§ **Data supplied**:
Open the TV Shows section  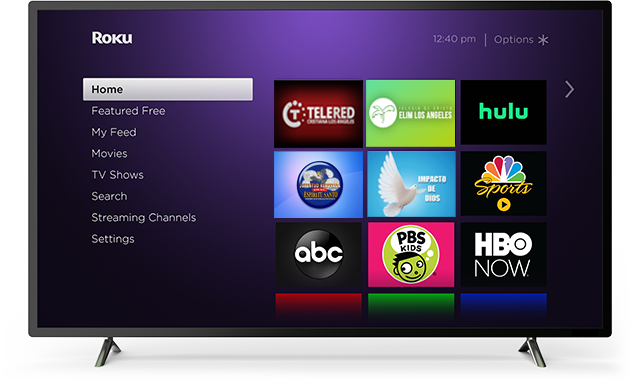pyautogui.click(x=118, y=175)
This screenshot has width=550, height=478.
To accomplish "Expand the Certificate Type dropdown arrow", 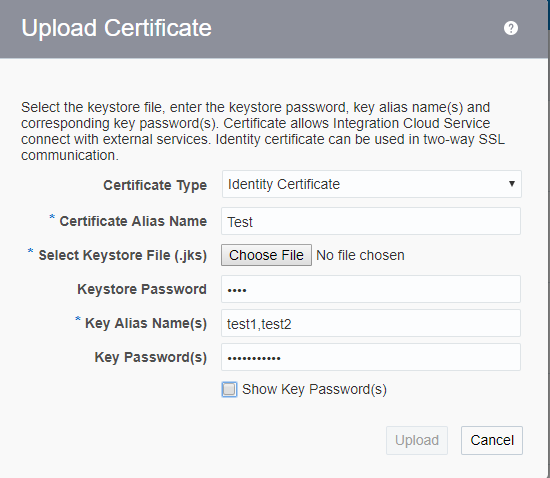I will click(512, 184).
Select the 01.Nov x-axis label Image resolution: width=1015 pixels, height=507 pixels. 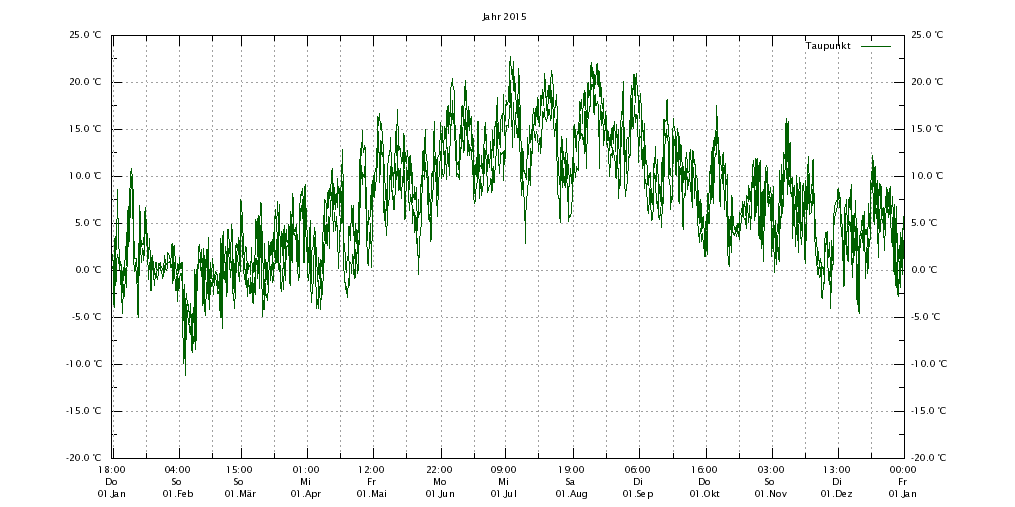point(771,494)
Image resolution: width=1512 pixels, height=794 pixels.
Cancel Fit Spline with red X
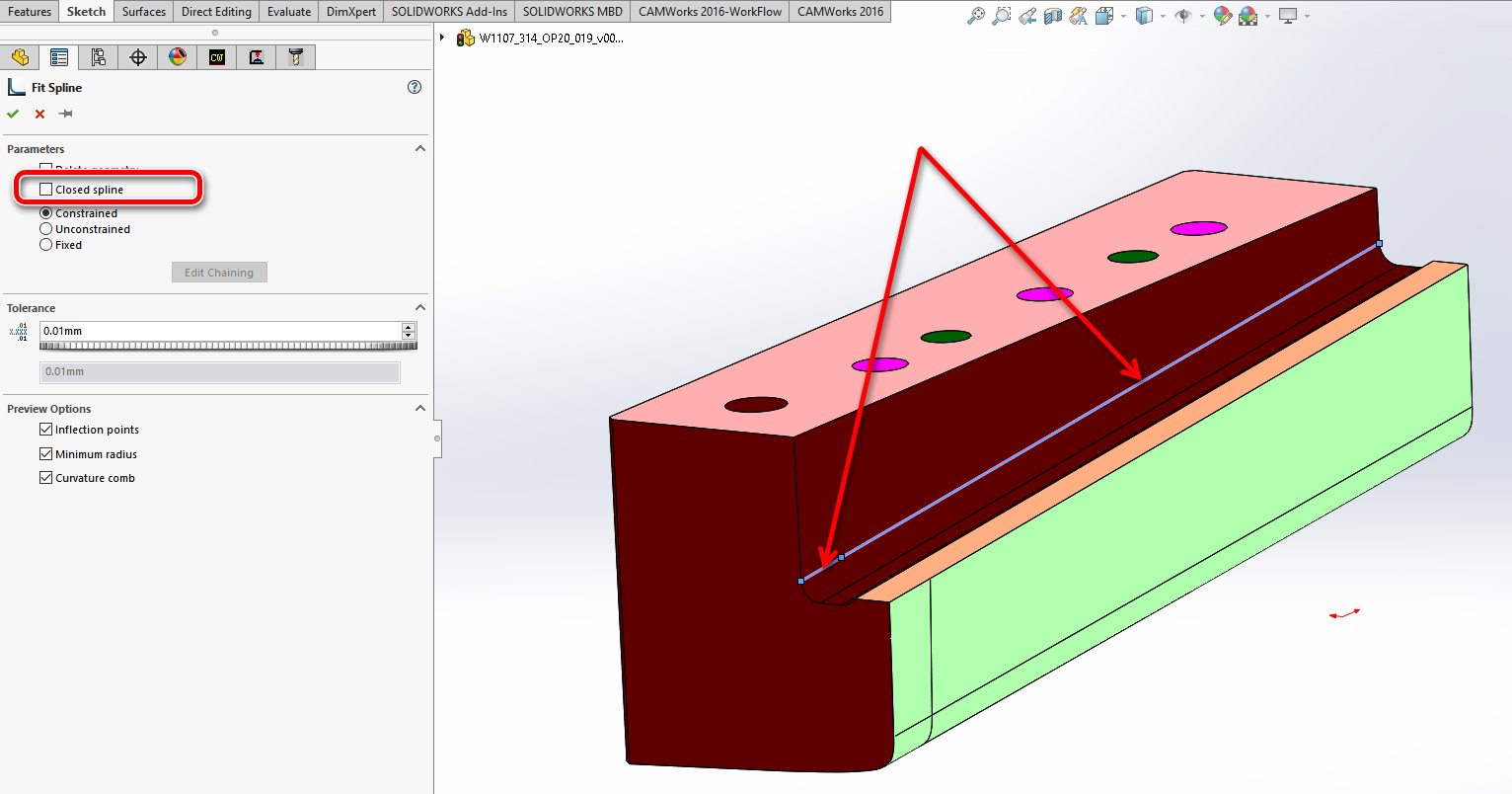tap(39, 114)
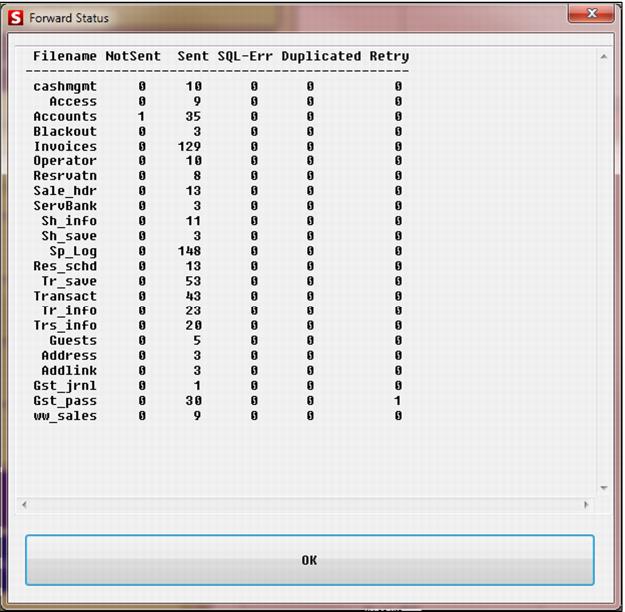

§ **What the task asks**: Reproduce exactly, and only, the lines from the one holding "Image resolution: width=1512" through the final line of the entries. Do not include the pictures.

§ **Result for this exercise**:
Image resolution: width=1512 pixels, height=794 pixels.
Cancel Fit Spline with red X
tap(39, 114)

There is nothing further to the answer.